What you are asked to do: What is needed is each line of the data below that holds the string "Given".

Input material:
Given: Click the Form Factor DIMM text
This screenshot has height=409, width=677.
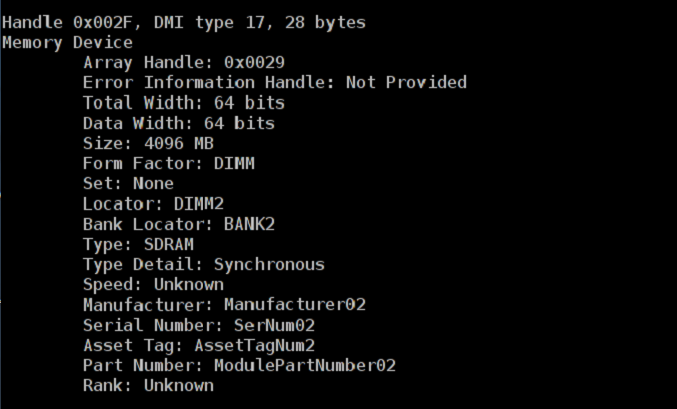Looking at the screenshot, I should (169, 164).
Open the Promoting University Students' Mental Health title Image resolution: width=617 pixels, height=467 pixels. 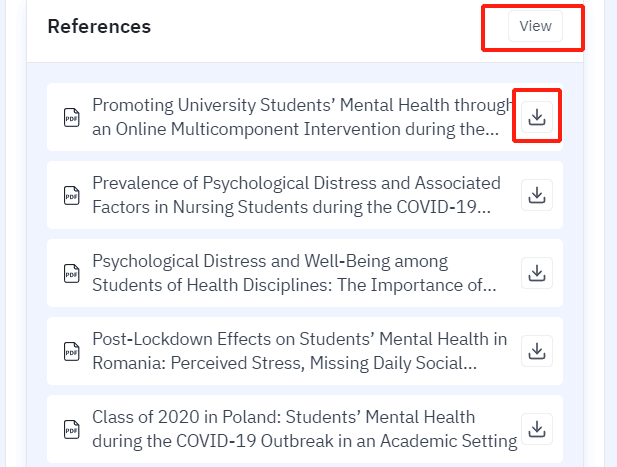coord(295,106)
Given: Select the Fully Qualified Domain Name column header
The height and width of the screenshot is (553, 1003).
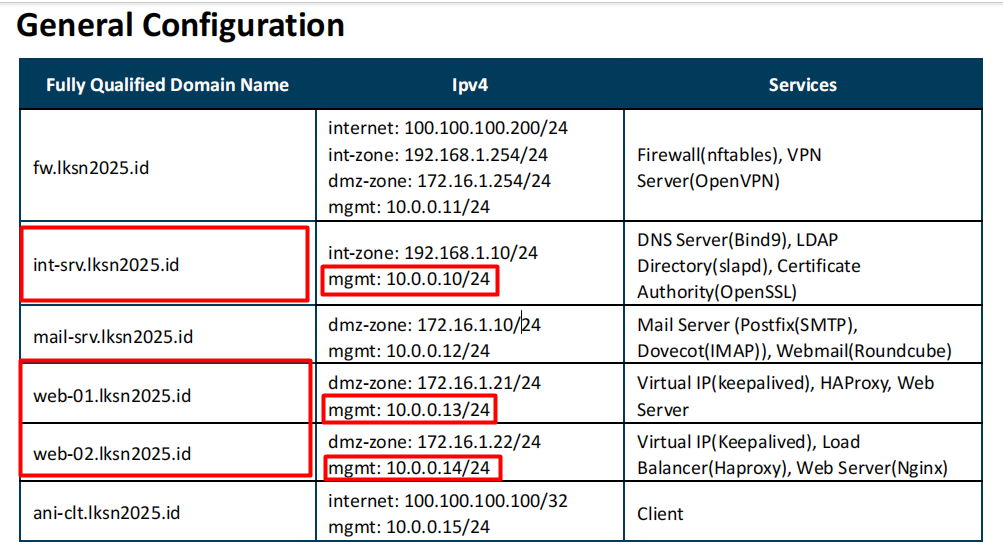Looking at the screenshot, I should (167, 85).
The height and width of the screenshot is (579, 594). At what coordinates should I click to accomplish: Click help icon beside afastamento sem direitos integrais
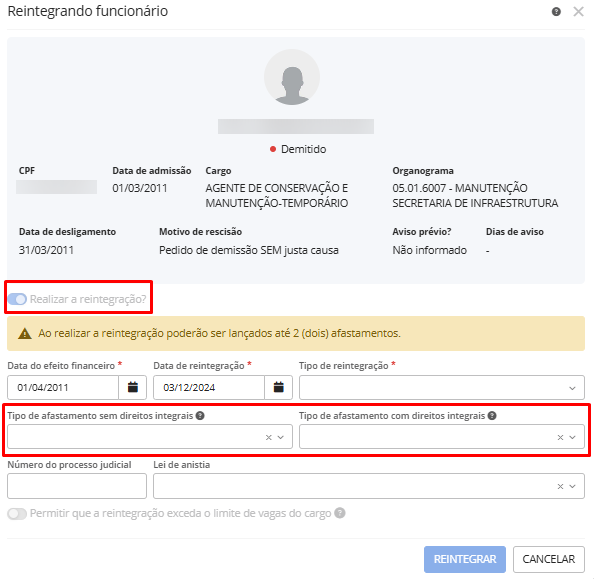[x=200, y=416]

==

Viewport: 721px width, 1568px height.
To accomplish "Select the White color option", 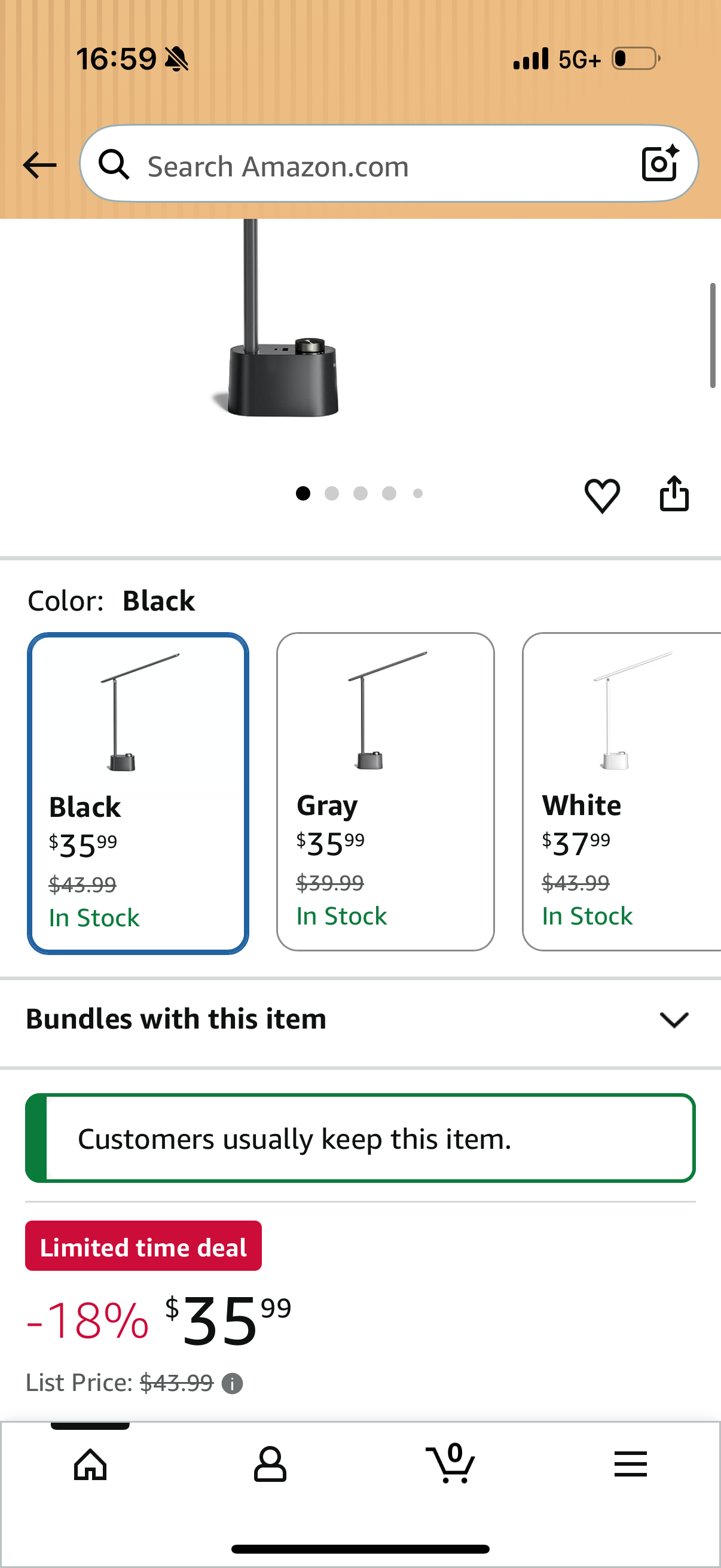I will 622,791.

Task result:
Given: Click the Form Factor DIMM text
Given: Select the Fully Qualified Domain Name column header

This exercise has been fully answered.